[Opening Exercise materials section]

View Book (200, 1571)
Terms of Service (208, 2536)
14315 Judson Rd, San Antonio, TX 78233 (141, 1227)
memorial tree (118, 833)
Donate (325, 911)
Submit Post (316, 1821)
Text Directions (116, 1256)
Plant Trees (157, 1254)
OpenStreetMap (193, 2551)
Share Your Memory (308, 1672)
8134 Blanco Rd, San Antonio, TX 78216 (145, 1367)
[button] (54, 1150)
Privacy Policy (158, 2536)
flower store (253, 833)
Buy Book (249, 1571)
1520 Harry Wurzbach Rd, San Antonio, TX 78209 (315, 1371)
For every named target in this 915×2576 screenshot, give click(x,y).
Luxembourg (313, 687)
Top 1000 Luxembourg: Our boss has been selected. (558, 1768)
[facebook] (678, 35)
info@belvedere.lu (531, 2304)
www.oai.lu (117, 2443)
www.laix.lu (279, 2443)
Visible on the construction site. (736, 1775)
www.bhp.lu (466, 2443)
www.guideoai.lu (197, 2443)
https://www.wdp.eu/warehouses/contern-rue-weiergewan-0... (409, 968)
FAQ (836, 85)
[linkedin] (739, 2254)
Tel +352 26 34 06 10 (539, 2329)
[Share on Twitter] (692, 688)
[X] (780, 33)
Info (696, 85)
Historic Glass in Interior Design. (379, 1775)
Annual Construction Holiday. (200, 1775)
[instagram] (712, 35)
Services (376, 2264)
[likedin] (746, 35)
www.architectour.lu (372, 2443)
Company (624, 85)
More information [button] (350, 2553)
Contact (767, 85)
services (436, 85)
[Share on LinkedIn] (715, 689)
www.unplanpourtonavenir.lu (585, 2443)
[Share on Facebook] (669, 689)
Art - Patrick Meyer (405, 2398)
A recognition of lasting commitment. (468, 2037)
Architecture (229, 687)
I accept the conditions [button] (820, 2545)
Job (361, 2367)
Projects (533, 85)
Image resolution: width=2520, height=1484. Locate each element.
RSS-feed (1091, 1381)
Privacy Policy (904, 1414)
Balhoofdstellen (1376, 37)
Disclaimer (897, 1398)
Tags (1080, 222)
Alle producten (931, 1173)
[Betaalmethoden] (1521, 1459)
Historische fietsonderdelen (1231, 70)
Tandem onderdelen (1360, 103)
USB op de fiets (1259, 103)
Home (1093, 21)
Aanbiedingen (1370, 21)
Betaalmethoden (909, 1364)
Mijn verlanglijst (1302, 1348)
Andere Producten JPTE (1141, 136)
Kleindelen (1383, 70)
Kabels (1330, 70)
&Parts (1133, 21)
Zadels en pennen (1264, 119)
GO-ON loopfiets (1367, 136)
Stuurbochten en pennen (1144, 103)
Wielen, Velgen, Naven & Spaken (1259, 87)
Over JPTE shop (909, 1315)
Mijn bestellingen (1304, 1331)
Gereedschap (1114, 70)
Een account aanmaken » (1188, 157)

[Closing Exercise materials section]

- **Task statement**: Retype only the lines above between the line with "For every named" and the line with "I accept the conditions [button] (820, 2545)", counting those two lines as well, and keep every character as it is.

- **Answer to this problem**:
For every named target in this 915×2576 screenshot, give click(x,y).
Luxembourg (313, 687)
Top 1000 Luxembourg: Our boss has been selected. (558, 1768)
[facebook] (678, 35)
info@belvedere.lu (531, 2304)
www.oai.lu (117, 2443)
www.laix.lu (279, 2443)
Visible on the construction site. (736, 1775)
www.bhp.lu (466, 2443)
www.guideoai.lu (197, 2443)
https://www.wdp.eu/warehouses/contern-rue-weiergewan-0... (409, 968)
FAQ (836, 85)
[linkedin] (739, 2254)
Tel +352 26 34 06 10 (539, 2329)
[Share on Twitter] (692, 688)
[X] (780, 33)
Info (696, 85)
Historic Glass in Interior Design. (379, 1775)
Annual Construction Holiday. (200, 1775)
[instagram] (712, 35)
Services (376, 2264)
[likedin] (746, 35)
www.architectour.lu (372, 2443)
Company (624, 85)
More information [button] (350, 2553)
Contact (767, 85)
services (436, 85)
[Share on LinkedIn] (715, 689)
www.unplanpourtonavenir.lu (585, 2443)
[Share on Facebook] (669, 689)
Art - Patrick Meyer (405, 2398)
A recognition of lasting commitment. (468, 2037)
Architecture (229, 687)
I accept the conditions [button] (820, 2545)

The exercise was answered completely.